-- DATASET EXTRACT --

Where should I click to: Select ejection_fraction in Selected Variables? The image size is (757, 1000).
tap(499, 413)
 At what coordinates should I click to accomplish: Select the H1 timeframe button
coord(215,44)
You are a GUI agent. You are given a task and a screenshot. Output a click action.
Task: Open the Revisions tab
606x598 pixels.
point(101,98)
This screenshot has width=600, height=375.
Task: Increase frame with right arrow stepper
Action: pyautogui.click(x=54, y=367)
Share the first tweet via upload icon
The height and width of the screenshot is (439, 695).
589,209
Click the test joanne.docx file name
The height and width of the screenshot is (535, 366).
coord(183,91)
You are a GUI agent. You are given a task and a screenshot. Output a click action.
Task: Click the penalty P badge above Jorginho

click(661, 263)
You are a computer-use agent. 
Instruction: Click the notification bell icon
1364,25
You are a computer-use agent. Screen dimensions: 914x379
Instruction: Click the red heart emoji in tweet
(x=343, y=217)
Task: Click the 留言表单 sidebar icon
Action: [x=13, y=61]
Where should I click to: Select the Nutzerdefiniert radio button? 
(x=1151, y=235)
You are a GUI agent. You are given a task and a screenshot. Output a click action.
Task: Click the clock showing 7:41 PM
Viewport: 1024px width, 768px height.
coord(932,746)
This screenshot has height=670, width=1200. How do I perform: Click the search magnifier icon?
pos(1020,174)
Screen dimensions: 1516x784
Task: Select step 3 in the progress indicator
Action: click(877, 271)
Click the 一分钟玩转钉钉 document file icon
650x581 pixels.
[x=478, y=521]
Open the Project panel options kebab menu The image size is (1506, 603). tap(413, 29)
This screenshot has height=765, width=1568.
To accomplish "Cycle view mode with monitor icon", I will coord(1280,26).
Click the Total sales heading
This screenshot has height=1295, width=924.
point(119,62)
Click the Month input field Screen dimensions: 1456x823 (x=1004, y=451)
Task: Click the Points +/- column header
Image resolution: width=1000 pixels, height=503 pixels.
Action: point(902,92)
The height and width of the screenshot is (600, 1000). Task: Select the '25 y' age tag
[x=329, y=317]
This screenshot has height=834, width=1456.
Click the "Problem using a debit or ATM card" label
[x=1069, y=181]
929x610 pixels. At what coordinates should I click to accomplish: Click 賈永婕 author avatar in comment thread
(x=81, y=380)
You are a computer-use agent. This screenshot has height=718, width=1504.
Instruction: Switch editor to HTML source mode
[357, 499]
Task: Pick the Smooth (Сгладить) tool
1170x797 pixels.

-- EXERCISE GOAL --
Above are the lines; repeat exactly the ones from the line containing "The height and width of the screenshot is (535, 366)." down to the line containing "You are a computer-use agent. Screen", both inclusive.

-- RESULT OF THIS EXERCISE --
The height and width of the screenshot is (535, 366).
coord(183,91)
You are a GUI agent. You are given a task and a screenshot. Output a click action.
Task: Click the penalty P badge above Jorginho

click(661, 263)
You are a computer-use agent. 
Instruction: Click the notification bell icon
1364,25
You are a computer-use agent. Screen dimensions: 914x379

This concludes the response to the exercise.